After a hard day of sweating, and swatting at mosquitoes, a big bowl of sancocho is wonderfully restorative. It’s a traditional, tropical, chicken soup, meaty and filling and flavorful.
The Cafetería Manolo, in the Panama City neighborhood known as El Cangrejo (the crab), serves a cilantro-infused broth with juicy chunks of breast meat and pieces of a white yam called ñame, which also thickens the liquid. Celery, carrots, and onions add subtle flavors that round out the dish.
The order comes with a side bowl of sticky rice, just in case you need more starch, and a small dish of lime wedges. Add a tall glass of fresh lemonade, and you have a meal.
Manolo's has an inside, air-conditioned section where the TV blares incessantly—a very Panamanian state of affairs—and a popular covered patio that offers front seats to the parade of very active and colorful nightlife.
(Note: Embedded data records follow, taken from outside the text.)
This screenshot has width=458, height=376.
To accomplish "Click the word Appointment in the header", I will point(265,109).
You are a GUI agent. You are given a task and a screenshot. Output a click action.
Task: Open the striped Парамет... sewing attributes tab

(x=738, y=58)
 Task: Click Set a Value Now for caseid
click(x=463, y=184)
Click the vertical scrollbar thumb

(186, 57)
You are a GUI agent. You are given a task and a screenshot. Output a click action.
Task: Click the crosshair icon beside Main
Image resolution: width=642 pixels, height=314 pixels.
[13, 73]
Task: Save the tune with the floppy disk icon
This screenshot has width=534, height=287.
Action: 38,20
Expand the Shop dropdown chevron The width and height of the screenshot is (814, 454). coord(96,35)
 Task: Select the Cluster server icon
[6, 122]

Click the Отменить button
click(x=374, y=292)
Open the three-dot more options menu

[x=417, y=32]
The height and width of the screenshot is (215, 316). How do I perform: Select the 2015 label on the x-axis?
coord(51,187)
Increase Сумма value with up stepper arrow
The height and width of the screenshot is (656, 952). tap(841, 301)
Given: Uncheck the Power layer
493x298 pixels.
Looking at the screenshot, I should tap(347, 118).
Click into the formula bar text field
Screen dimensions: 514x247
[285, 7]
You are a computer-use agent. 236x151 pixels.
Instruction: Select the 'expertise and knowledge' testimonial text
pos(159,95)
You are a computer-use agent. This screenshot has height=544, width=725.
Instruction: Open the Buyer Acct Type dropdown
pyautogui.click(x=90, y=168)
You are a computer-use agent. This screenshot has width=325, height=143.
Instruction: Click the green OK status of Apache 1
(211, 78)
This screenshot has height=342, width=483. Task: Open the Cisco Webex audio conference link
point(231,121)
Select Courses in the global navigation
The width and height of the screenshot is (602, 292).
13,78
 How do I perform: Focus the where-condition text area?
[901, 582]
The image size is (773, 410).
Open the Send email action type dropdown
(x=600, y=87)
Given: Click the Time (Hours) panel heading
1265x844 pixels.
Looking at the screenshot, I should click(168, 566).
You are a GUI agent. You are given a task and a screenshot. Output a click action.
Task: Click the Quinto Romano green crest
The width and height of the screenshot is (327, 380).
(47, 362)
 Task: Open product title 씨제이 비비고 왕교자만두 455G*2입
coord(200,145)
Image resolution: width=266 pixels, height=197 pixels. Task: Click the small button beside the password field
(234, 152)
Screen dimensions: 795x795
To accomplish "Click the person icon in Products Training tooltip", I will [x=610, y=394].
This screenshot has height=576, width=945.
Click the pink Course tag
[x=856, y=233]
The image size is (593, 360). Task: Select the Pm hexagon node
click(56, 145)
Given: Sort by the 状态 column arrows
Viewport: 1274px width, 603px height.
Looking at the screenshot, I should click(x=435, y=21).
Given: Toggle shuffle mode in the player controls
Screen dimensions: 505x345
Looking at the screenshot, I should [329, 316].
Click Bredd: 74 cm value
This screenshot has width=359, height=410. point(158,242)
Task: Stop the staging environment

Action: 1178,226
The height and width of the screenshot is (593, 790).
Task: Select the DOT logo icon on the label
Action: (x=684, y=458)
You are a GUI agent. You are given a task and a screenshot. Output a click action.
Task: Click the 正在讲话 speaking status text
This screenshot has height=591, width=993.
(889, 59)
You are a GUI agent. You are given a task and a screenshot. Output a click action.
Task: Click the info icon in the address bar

Now, here’s the trick: Getting there. Navigation in Panama City is challenging for non-natives, since most streets don’t have signs, and some go by more than one name.
Manolo's sits on the corner of Calle 49B Oeste, also known as Via Veneto, and Calle D, a lane just one block long that runs between Calle 49B Oeste and Avenida Eusebio A. Morales. Calle D parallels Via España, a main street that's on every city map.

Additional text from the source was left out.